** Start Records for this task **
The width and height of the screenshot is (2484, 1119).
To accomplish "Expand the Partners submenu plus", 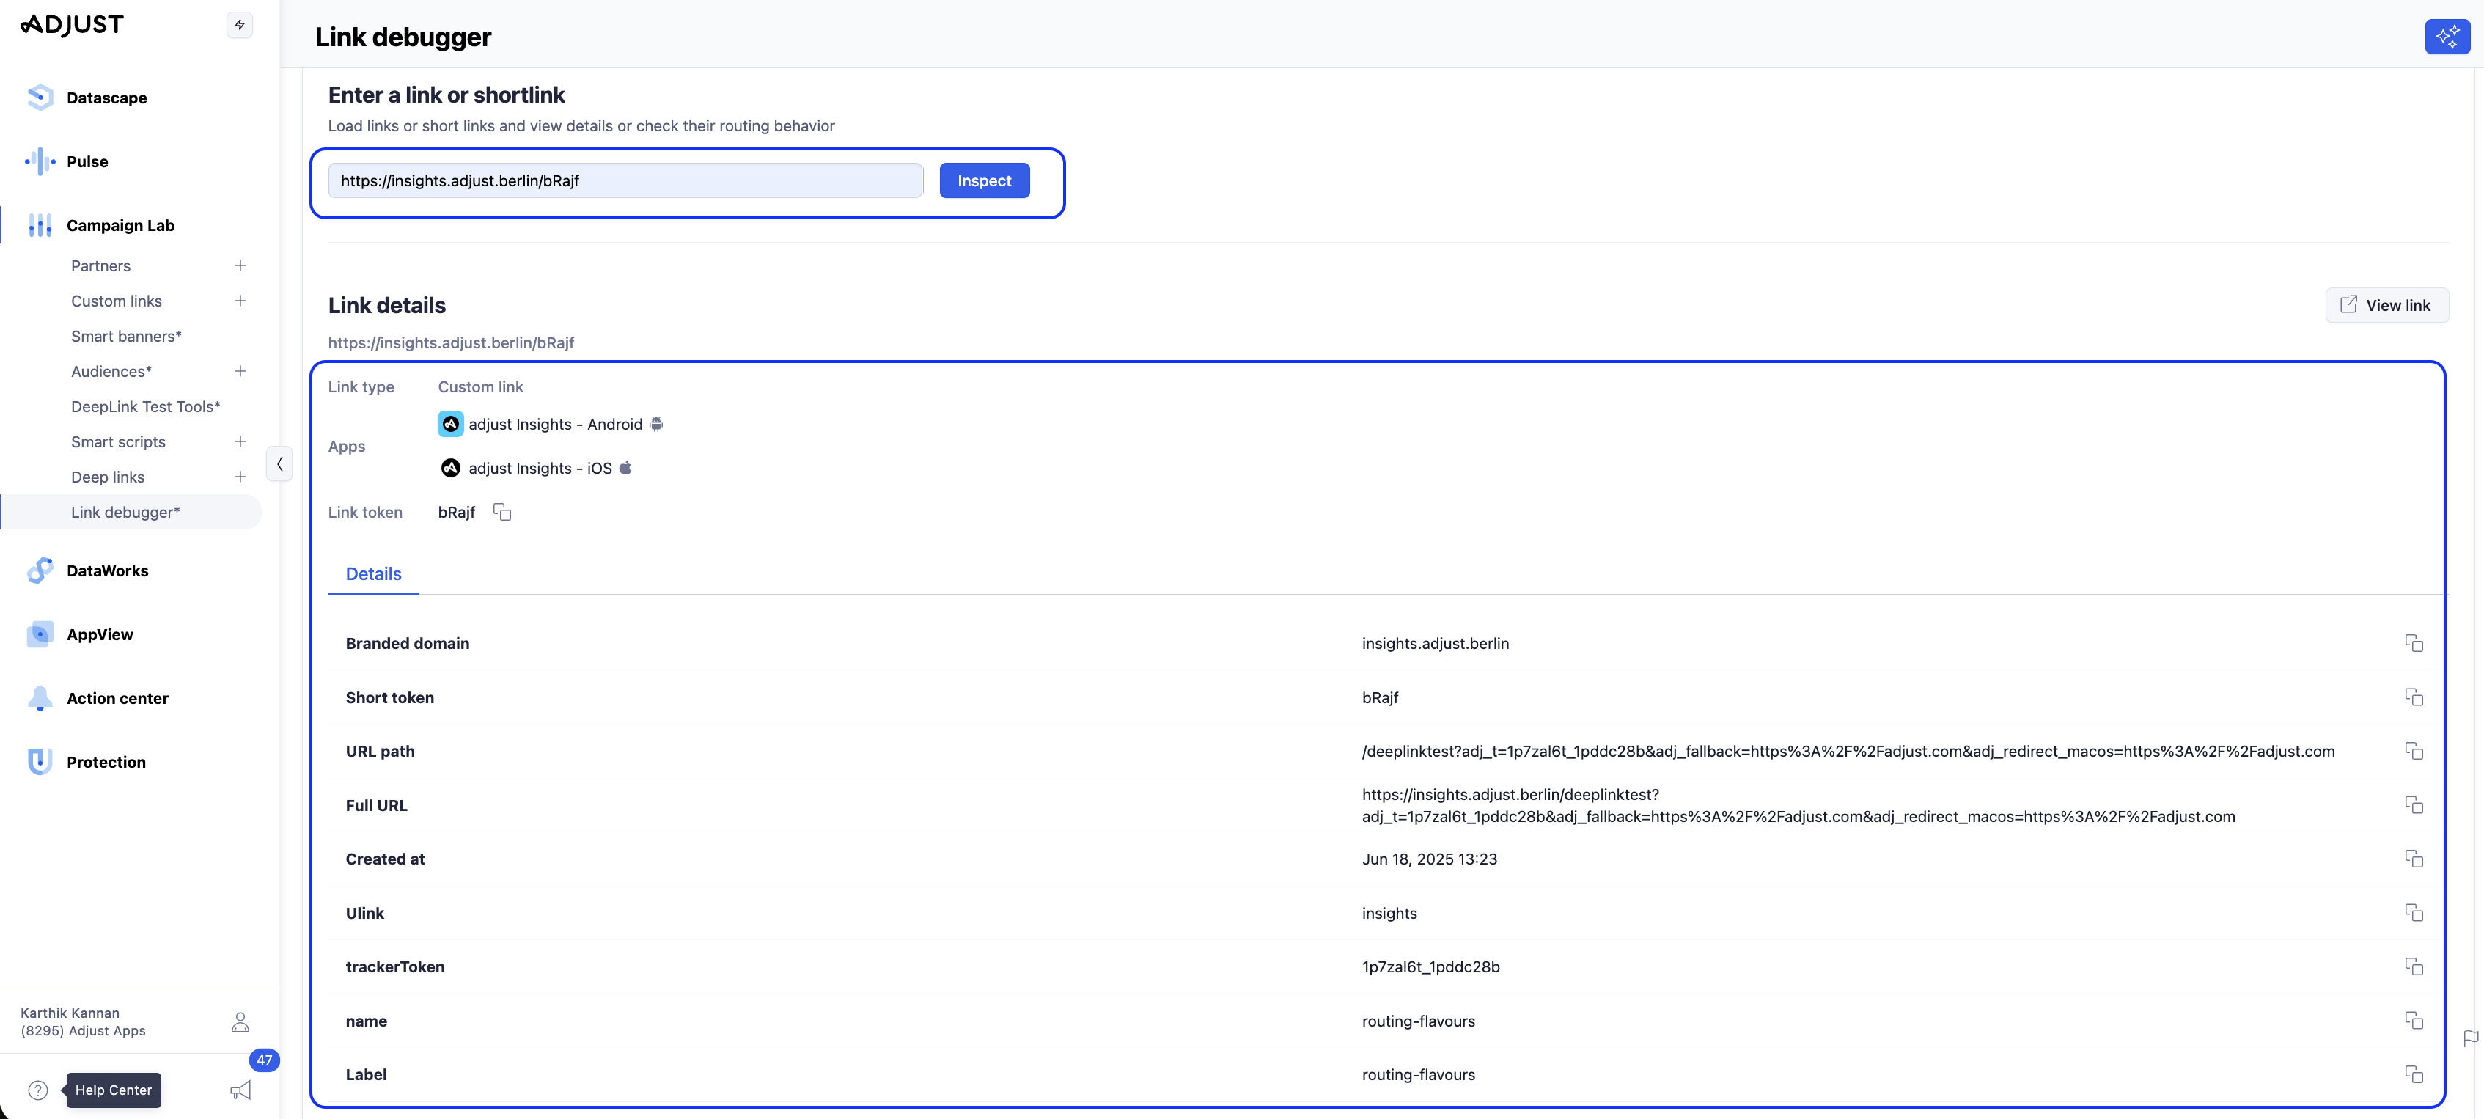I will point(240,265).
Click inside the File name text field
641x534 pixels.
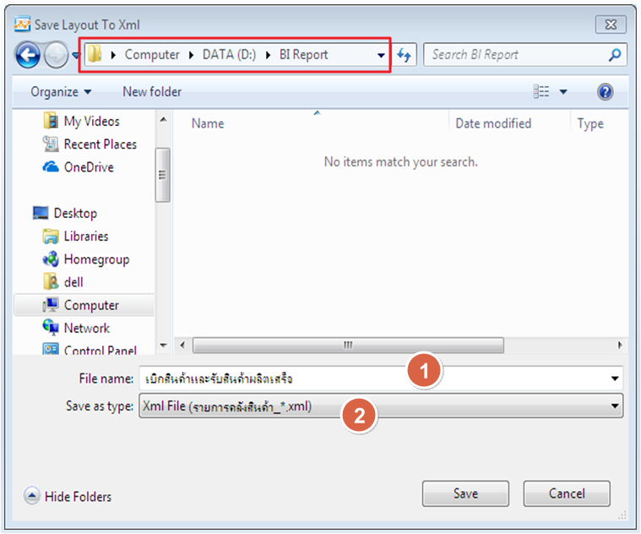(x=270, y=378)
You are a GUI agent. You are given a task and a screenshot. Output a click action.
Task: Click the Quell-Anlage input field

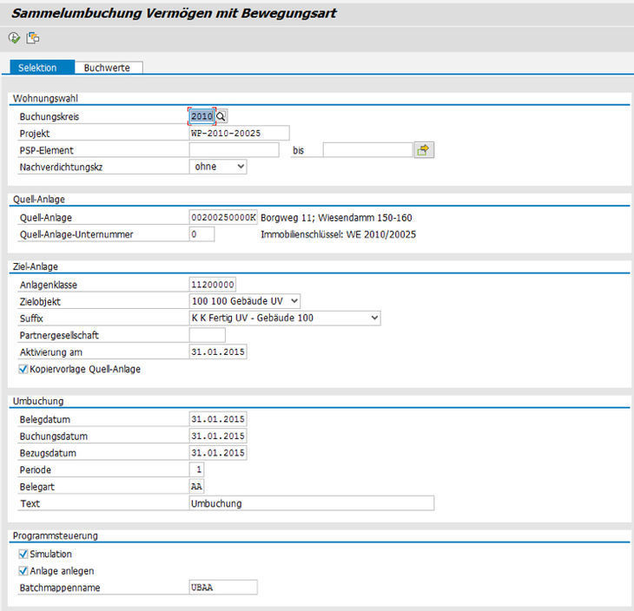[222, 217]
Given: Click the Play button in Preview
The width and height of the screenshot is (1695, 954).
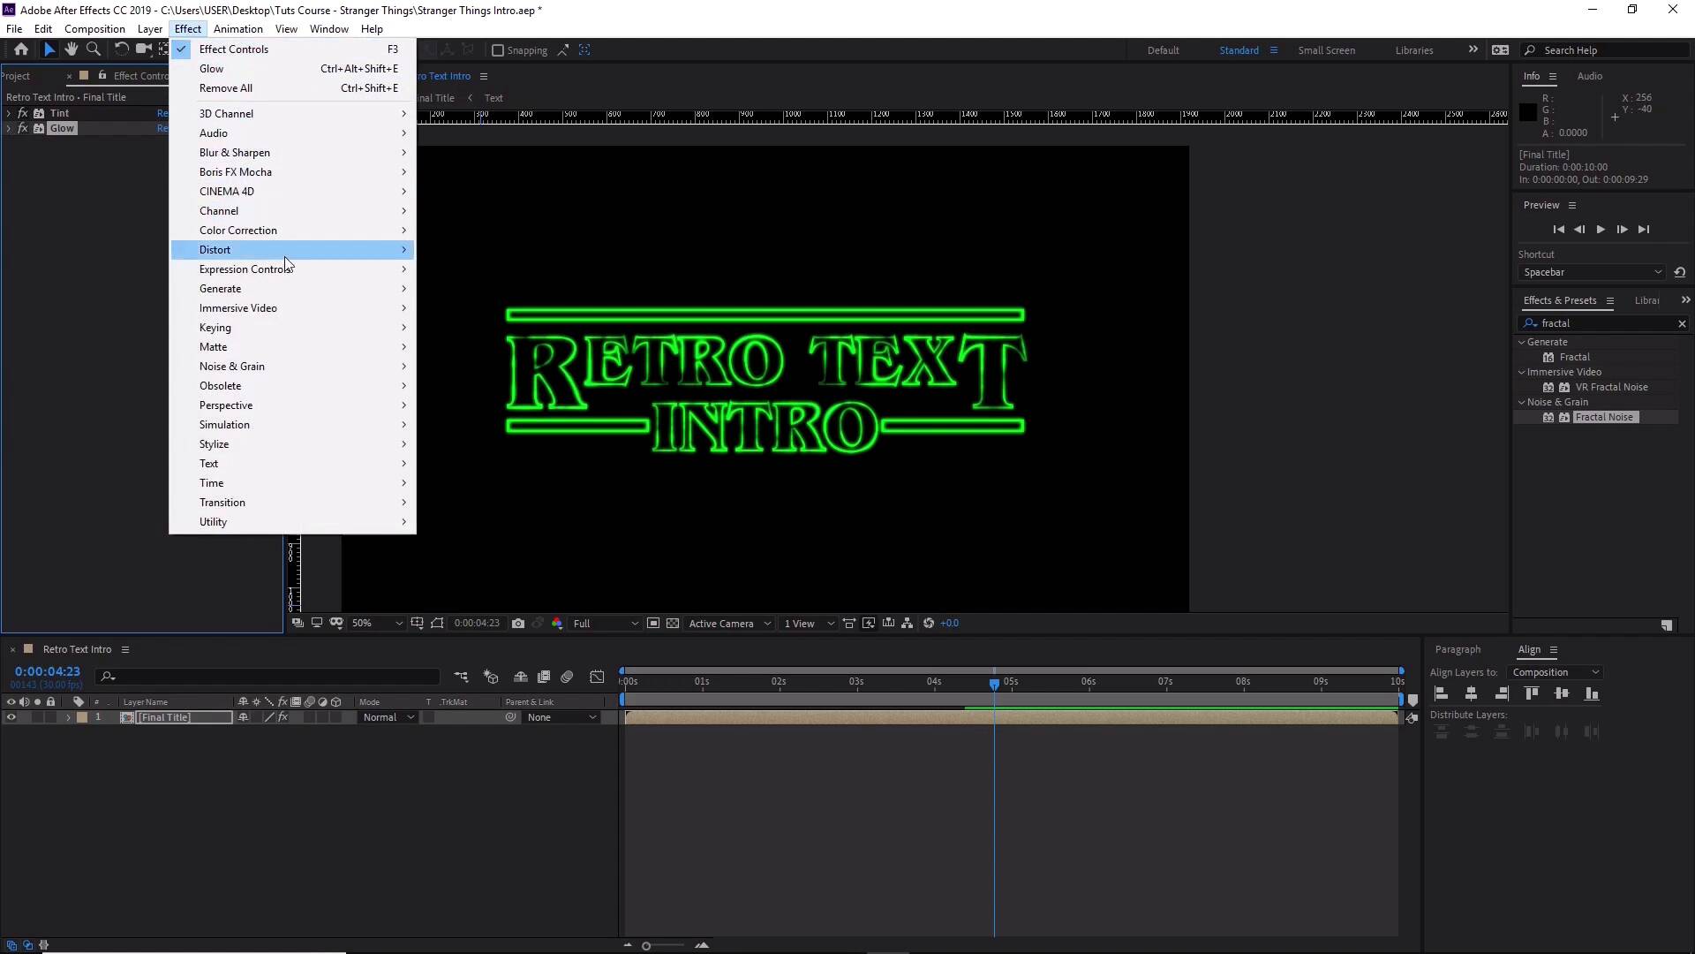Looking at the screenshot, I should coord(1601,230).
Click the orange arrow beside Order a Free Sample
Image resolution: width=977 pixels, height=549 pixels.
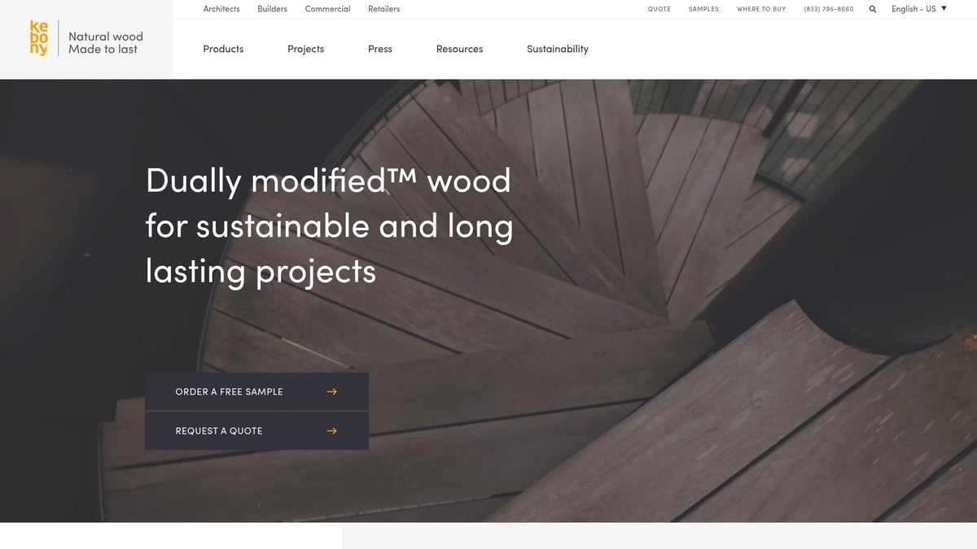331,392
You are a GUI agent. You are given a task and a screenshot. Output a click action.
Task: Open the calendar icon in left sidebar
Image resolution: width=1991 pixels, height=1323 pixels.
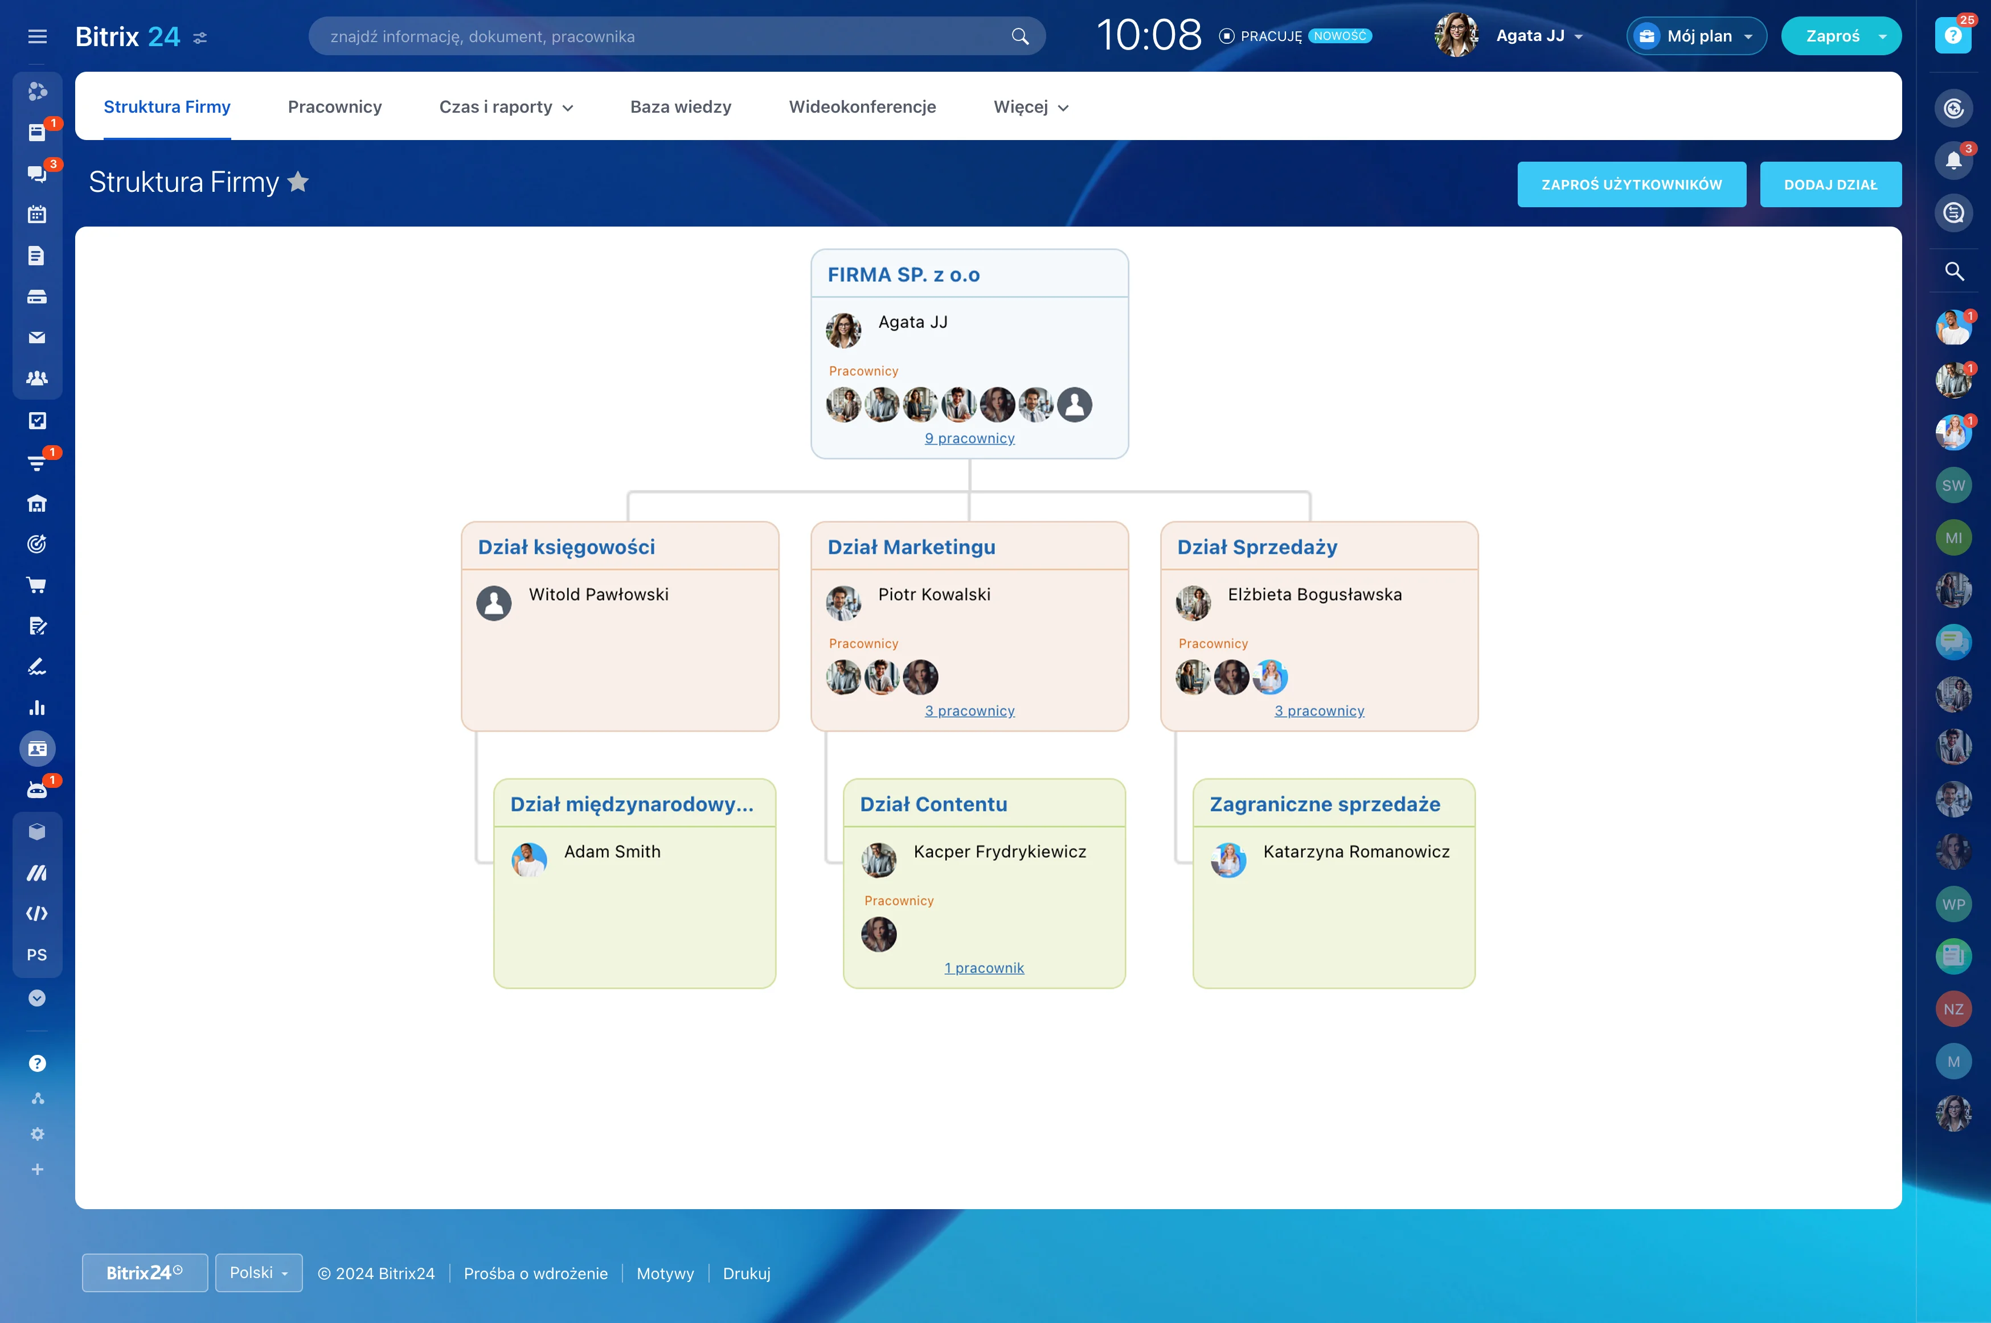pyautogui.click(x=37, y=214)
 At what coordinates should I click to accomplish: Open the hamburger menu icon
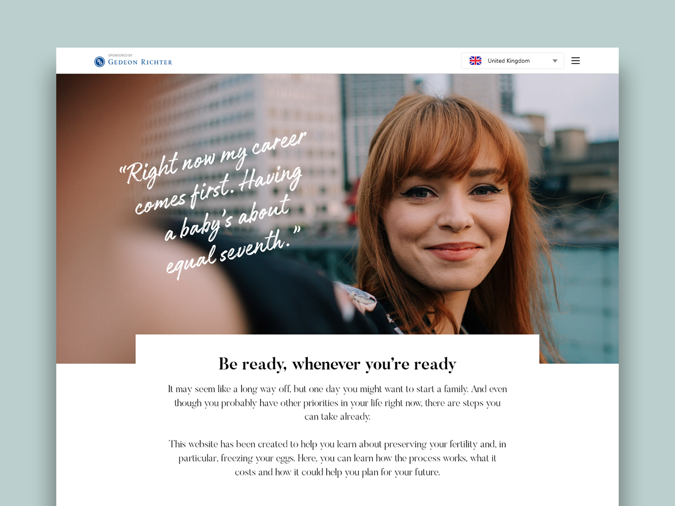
** End Records for this task **
▶ What is asked: Swap "orange" for "blue" in the items from the line with "Given: Click the Play button in Preview" up to and including the line with "pyautogui.click(x=37, y=214)", keeping everything else the same. Leave the pictures out of your answer.

▶ Written solution:
Given: Click the Play button in Preview
The width and height of the screenshot is (1695, 954).
Looking at the screenshot, I should coord(1601,230).
Click the blue arrow beside Order a Free Sample
Image resolution: width=977 pixels, height=549 pixels.
331,392
You are a GUI agent. You are given a task and a screenshot. Output a click action.
Task: Open the calendar icon in left sidebar
Image resolution: width=1991 pixels, height=1323 pixels.
pyautogui.click(x=37, y=214)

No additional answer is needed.